[Records from a data collection]
....

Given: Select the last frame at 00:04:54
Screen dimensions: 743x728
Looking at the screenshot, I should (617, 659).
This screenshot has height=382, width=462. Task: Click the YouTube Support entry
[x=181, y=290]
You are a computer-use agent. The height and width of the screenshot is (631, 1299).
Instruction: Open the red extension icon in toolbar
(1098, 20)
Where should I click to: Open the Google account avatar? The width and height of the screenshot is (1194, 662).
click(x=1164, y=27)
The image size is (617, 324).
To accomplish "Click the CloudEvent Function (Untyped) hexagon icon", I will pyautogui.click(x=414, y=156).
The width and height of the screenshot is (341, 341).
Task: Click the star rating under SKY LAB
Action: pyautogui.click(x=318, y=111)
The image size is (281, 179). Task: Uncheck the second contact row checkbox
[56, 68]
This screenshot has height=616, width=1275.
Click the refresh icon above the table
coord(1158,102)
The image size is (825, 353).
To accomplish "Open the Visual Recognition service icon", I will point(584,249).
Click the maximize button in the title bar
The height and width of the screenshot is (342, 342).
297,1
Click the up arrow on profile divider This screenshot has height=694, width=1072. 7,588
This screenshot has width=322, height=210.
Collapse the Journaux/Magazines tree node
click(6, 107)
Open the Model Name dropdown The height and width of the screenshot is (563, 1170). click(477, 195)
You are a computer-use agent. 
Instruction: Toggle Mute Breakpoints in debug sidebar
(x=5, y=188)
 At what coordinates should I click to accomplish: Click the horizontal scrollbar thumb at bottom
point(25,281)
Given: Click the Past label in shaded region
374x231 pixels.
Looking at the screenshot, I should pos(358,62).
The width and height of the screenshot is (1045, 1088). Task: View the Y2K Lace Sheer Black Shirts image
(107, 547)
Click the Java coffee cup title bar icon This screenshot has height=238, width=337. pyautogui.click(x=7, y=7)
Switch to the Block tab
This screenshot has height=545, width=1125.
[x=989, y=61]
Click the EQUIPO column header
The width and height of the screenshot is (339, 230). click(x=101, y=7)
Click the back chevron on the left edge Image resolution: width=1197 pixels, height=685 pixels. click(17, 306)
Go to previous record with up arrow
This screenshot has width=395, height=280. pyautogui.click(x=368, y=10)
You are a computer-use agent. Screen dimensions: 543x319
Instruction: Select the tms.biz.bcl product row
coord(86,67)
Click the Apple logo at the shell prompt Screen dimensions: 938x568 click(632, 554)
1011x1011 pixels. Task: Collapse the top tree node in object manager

....

» WORK ITEM: Retype the lines above without alteration. The first is the one containing "This screenshot has width=322, height=210.", and the last is the final line of the data.

» WORKED SOLUTION:
This screenshot has width=322, height=210.
Collapse the Journaux/Magazines tree node
click(6, 107)
Open the Model Name dropdown The height and width of the screenshot is (563, 1170). click(477, 195)
You are a computer-use agent. 
Instruction: Toggle Mute Breakpoints in debug sidebar
(x=5, y=188)
 At what coordinates should I click to accomplish: Click the horizontal scrollbar thumb at bottom
point(25,281)
Given: Click the Past label in shaded region
374x231 pixels.
Looking at the screenshot, I should pos(358,62).
The width and height of the screenshot is (1045, 1088). Task: View the Y2K Lace Sheer Black Shirts image
(107, 547)
Click the Java coffee cup title bar icon This screenshot has height=238, width=337. pyautogui.click(x=7, y=7)
Switch to the Block tab
This screenshot has height=545, width=1125.
[x=989, y=61]
Click the EQUIPO column header
The width and height of the screenshot is (339, 230). click(x=101, y=7)
Click the back chevron on the left edge Image resolution: width=1197 pixels, height=685 pixels. click(17, 306)
Go to previous record with up arrow
This screenshot has width=395, height=280. pyautogui.click(x=368, y=10)
You are a computer-use agent. Screen dimensions: 543x319
Instruction: Select the tms.biz.bcl product row
coord(86,67)
Click the Apple logo at the shell prompt Screen dimensions: 938x568 click(632, 554)
1011x1011 pixels. Task: Collapse the top tree node in object manager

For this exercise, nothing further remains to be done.